◆ TASK STATEMENT
In the profile of Pylyp Illenko below, who preceded him as head of the Ukrainian State Film Agency?

Head of Ukrainian State Film Agency
- In office August 2014 – August 2019
- Preceded by: Kateryna Kopylova
- Succeeded by: Yulia Shevchuk (acting)

Personal details
- Born: 30 September 1977 (age 48) Kyiv, Ukrainian SSR, Soviet Union
- Party: Svoboda
- Parents: Yuri Ilyenko (father); Lyudmyla Yefymenko (mother);
- Education: Taras Shevchenko National University of Kyiv
- Occupation: Actor; politician;

= Pylyp Illenko =

Ukrainian actor and politician (born 1977)

Pylyp Yuriyovych Illenko (Пилип Юрійович Іллєнко; born 30 September 1977) is a Ukrainian actor, politician and producer who served as the head of the Ukrainian State Film Agency from 2014 to 2019.

== Early life and education ==
Illenko was born in Kyiv on 30 September 1977. He comes from a prominent film and acting family—his father is director Yuri Ilyenko and his mother is actress Lyudmyla Yefymenko. His brother, Andriy Illenko, is a politician who served as a People's Deputy of Ukraine during the 7th and 8th convocations. In 1999, he graduated from the Taras Shevchenko National University of Kyiv's Institute of International Relations with a master's degree in international law, is an English translator, and has a bachelor's degree in international relations. The topic of the thesis is "International legal instruments for the protection of related rights".

◆ DATA TO EXAMINE

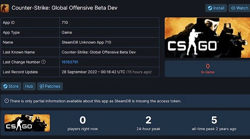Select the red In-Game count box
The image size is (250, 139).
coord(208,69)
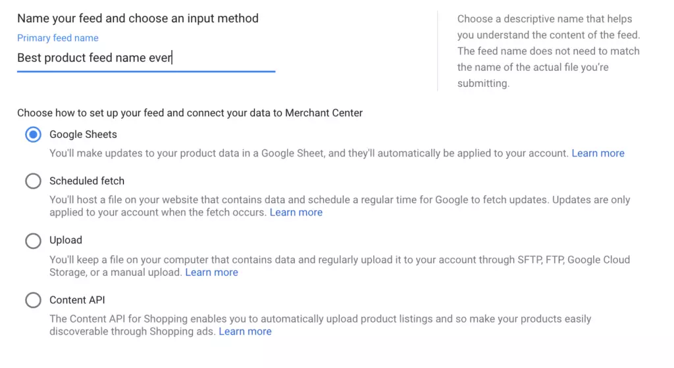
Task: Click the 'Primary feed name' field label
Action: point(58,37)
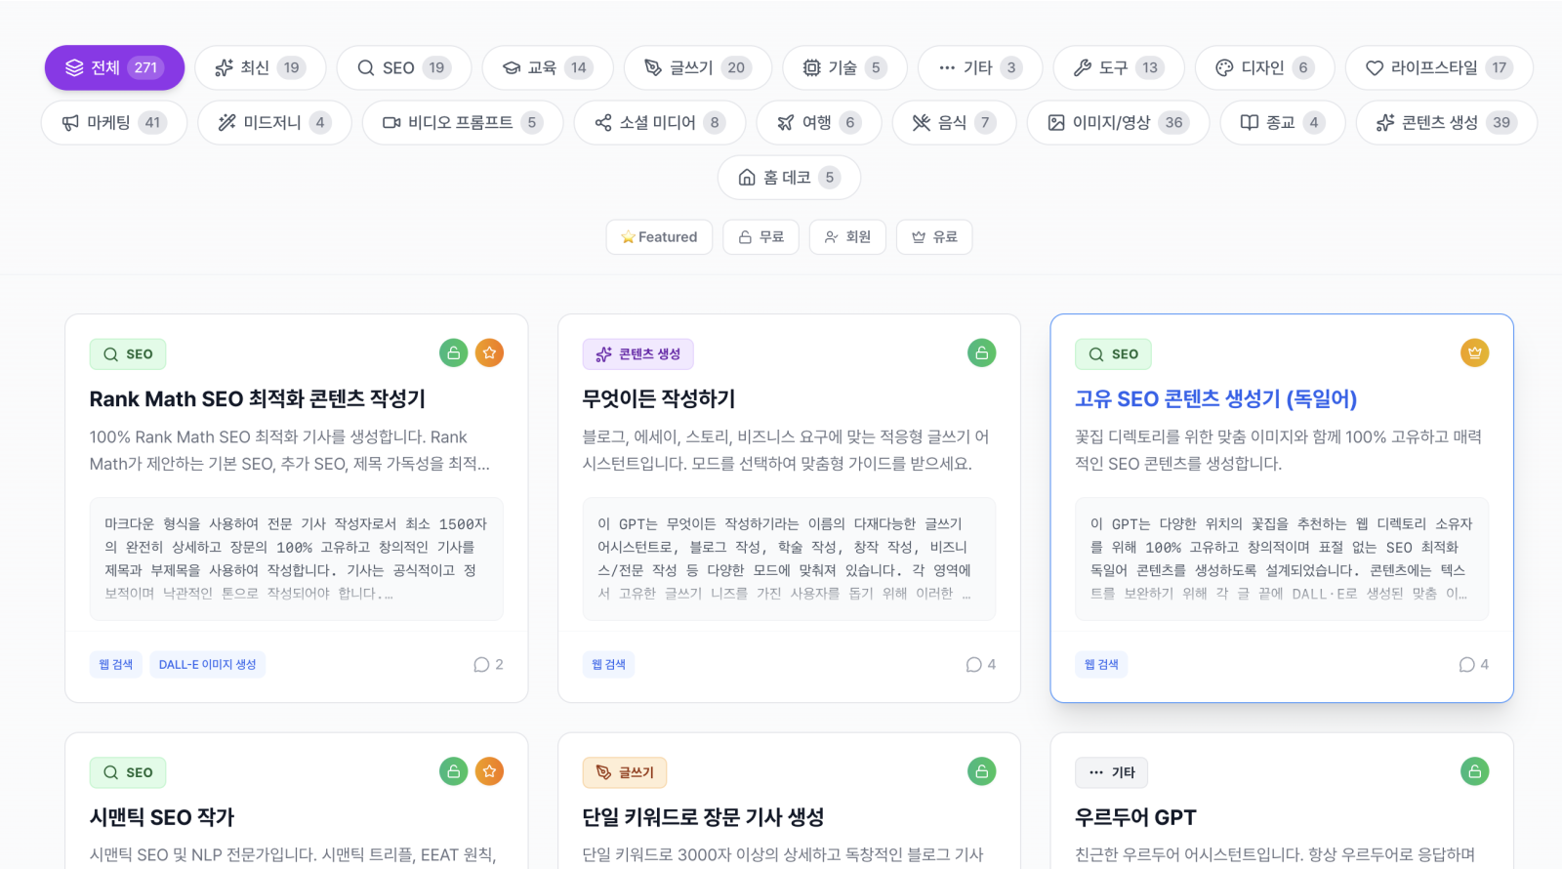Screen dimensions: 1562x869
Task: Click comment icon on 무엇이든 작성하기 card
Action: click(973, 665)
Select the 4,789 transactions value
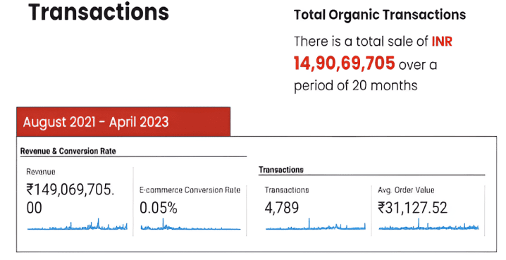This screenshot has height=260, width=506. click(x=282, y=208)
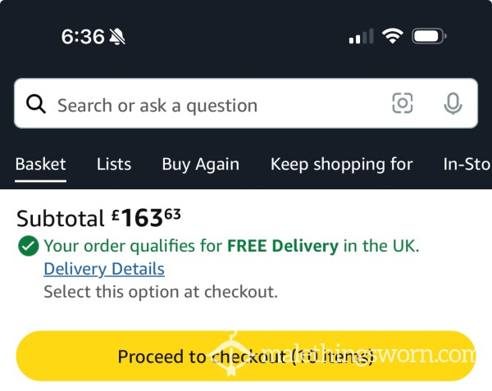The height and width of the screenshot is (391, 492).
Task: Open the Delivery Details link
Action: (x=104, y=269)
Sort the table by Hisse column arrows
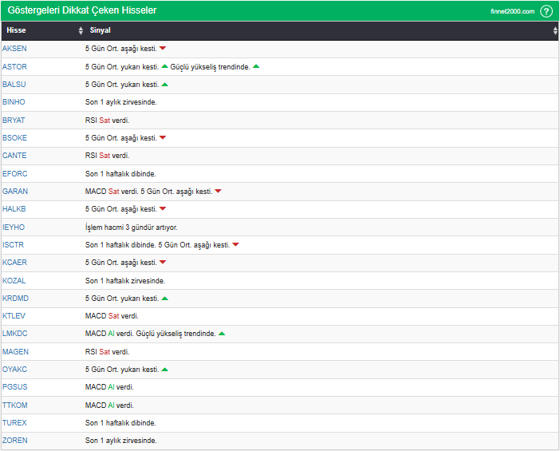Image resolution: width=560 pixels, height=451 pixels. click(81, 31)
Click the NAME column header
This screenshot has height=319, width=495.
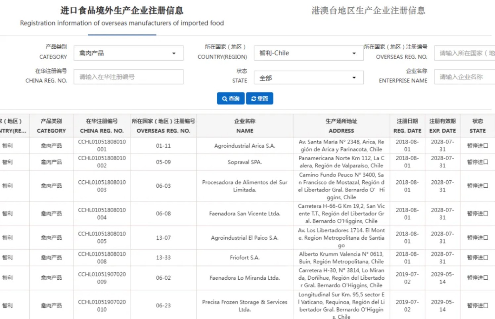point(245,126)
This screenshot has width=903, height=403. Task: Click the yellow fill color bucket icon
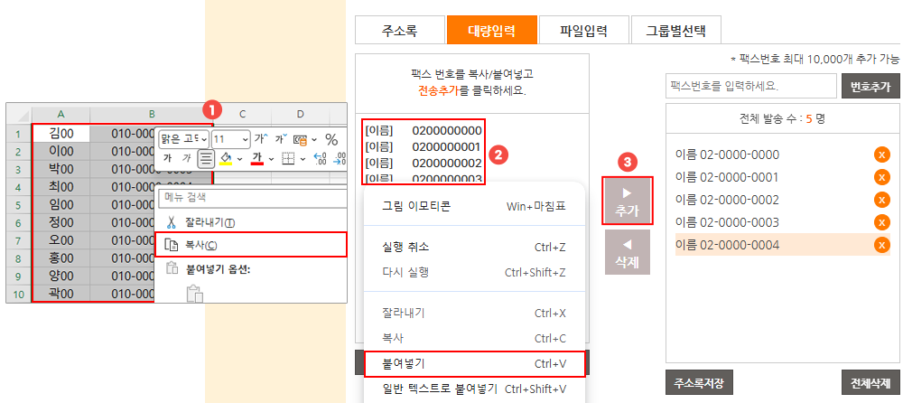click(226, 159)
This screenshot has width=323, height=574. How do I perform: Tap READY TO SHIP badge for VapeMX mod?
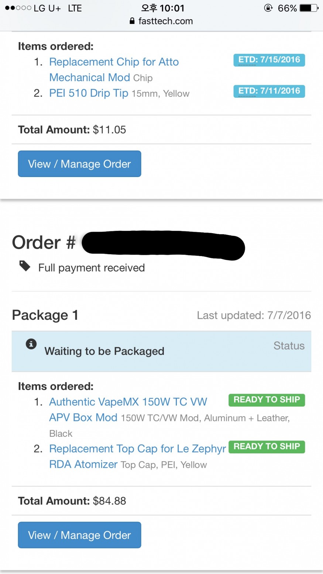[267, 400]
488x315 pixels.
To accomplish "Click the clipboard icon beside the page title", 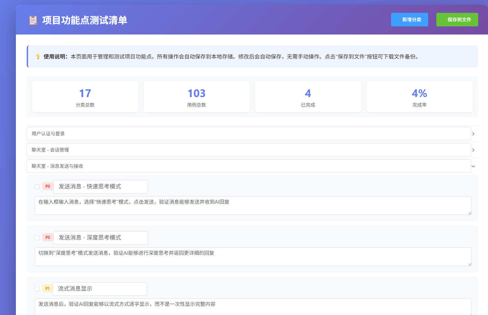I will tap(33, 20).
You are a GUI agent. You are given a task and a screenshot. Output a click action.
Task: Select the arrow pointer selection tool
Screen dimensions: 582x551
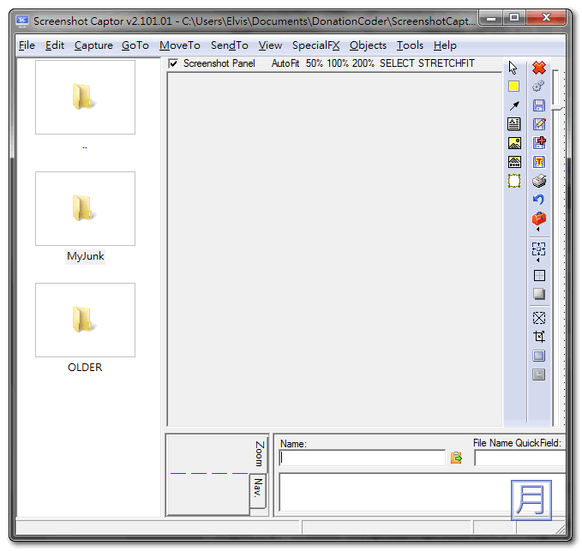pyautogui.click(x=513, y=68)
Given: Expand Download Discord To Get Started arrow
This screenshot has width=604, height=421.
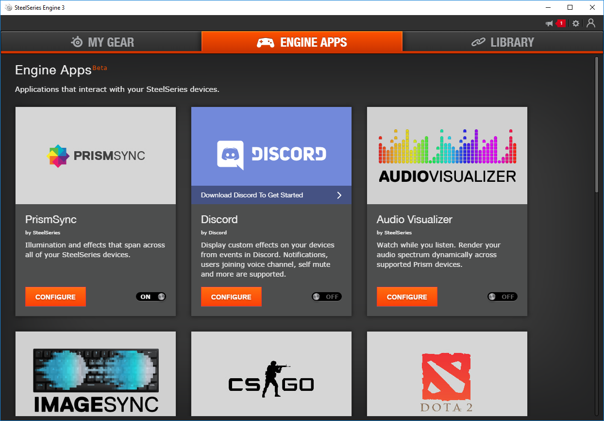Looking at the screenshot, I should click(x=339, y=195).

...

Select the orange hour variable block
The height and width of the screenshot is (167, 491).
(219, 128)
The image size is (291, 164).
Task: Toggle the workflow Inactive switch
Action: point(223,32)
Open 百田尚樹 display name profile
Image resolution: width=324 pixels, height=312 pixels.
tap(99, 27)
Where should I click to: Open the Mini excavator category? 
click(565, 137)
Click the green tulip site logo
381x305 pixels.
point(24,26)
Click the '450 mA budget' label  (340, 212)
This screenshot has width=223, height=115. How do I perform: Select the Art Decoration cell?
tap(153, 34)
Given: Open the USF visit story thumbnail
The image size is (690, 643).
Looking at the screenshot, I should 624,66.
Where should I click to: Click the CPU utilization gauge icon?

◆ TASK RESPONSE
Kateryna Kopylova